1997: Mark Mangum, RHP, Kingwood High School (Texas), No. 18
After Mangum spent one year in the farm system, the Rockies sent him to the Montreal Expos in the trade that landed them reliever Dave Veres. Mangum never pitched in the Majors, but is a longtime director of youth baseball programs at Twelve Baseball in College Station, Texas.

1996: Jake Westbrook, RHP, Madison County High School (Ga.), No. 21
A year after drafting Westbrook, the Rockies traded him to the Montreal Expos in the deal that brought second baseman Mike Lansing. Westbrook spent 13 seasons in the Majors and earned a World Series ring with the Cardinals in 2011.

1995: Todd Helton, 1B, University of Tennessee, No. 8
Two seasons after being drafted, Helton debuted on Aug. 2, 1997, oddly, in left field. He would spend his entire 17-season career with the Rockies, and grab most of the franchise’s offensive records.
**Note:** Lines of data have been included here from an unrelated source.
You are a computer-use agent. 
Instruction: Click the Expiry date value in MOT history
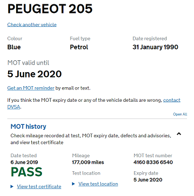point(148,180)
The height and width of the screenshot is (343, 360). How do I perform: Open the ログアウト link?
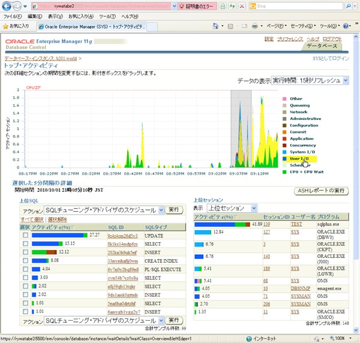coord(332,39)
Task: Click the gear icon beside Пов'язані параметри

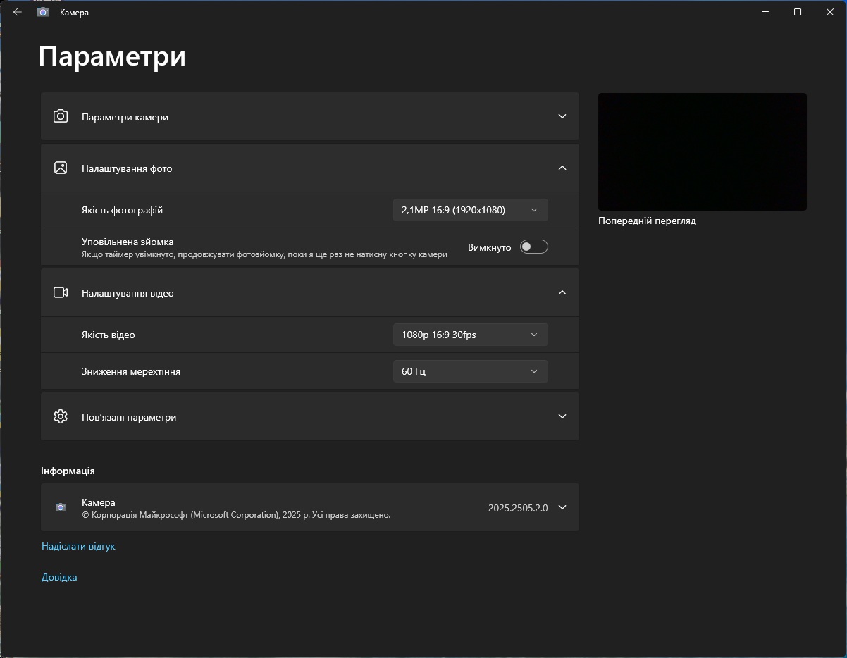Action: click(x=61, y=416)
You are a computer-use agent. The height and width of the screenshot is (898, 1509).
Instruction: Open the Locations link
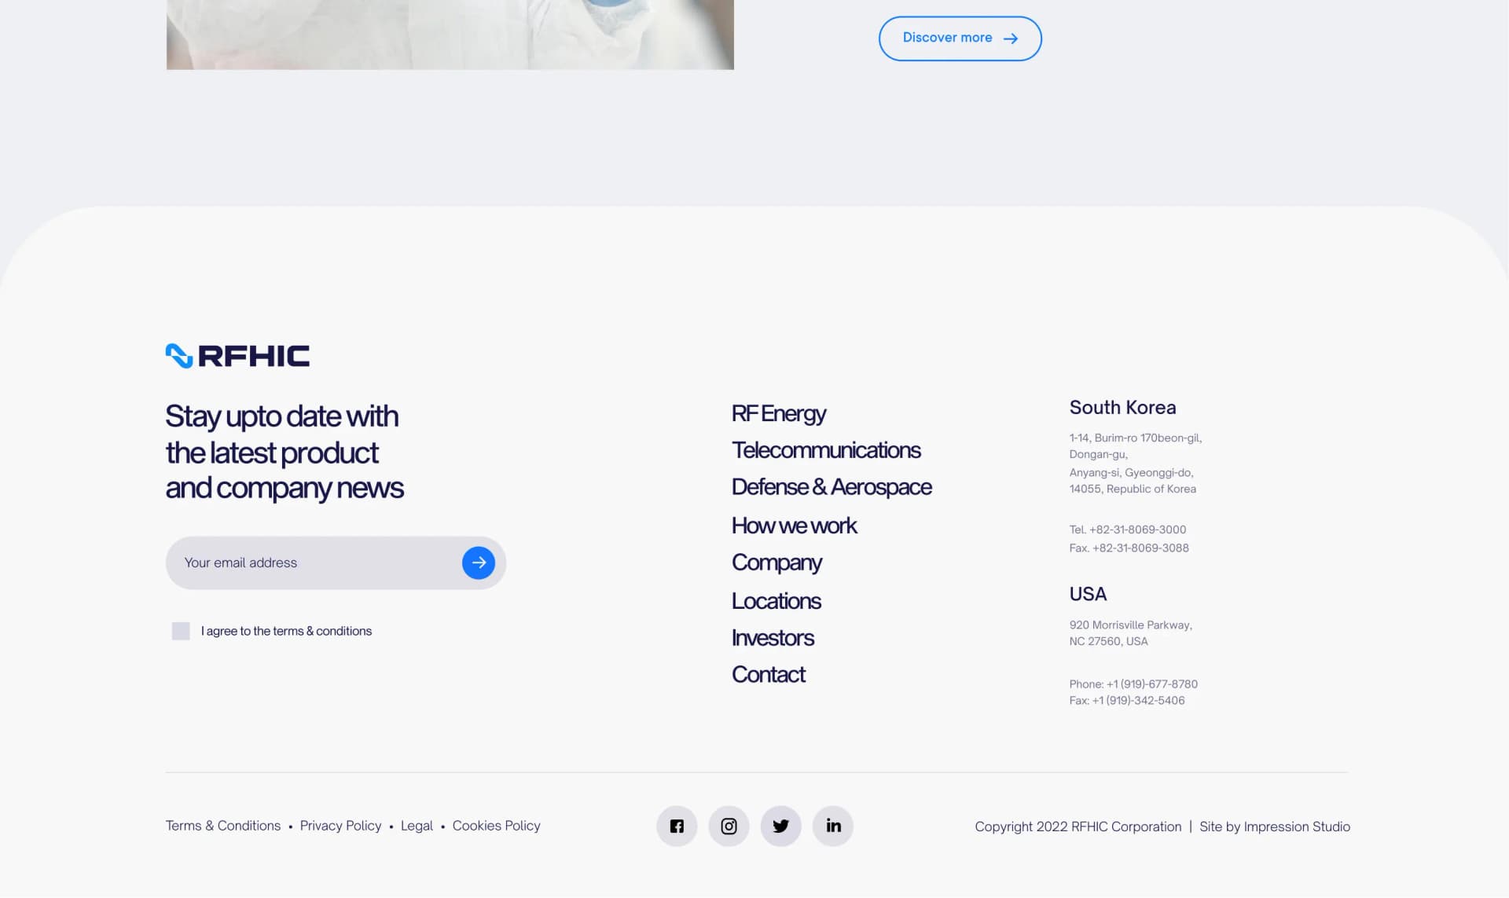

1994: Doug Million, LHP, Sarasota High School (Fla.), No. 7
Million, the first high school payer selected in 1994, tragically died on Sept. 23, 1997, after suffering an asthma attack while playing a television trivia game with a teammate. The Rockies’ award for most outstanding player in their Minor League system is named for Million.

1993: Jamey Wright, RHP, Westmoore High School (Okla.), No. 28
Wright made it to the Majors with the Rockies in 1996 -- the start of a 19-season career that included six seasons over two stints (1996-99 and 2004-05) with Colorado. Wright made 719 appearances, including 248 starts (132 with the Rockies) in his career.

1992: John Burke, RHP, University of Florida, No. 27
Burke grew up in the Denver area and played at Cherry Creek High School. He made it to the Majors with the Rockies, and went 4-6 with a 6.75 ERA in 28 games (nine starts) from 1996-97.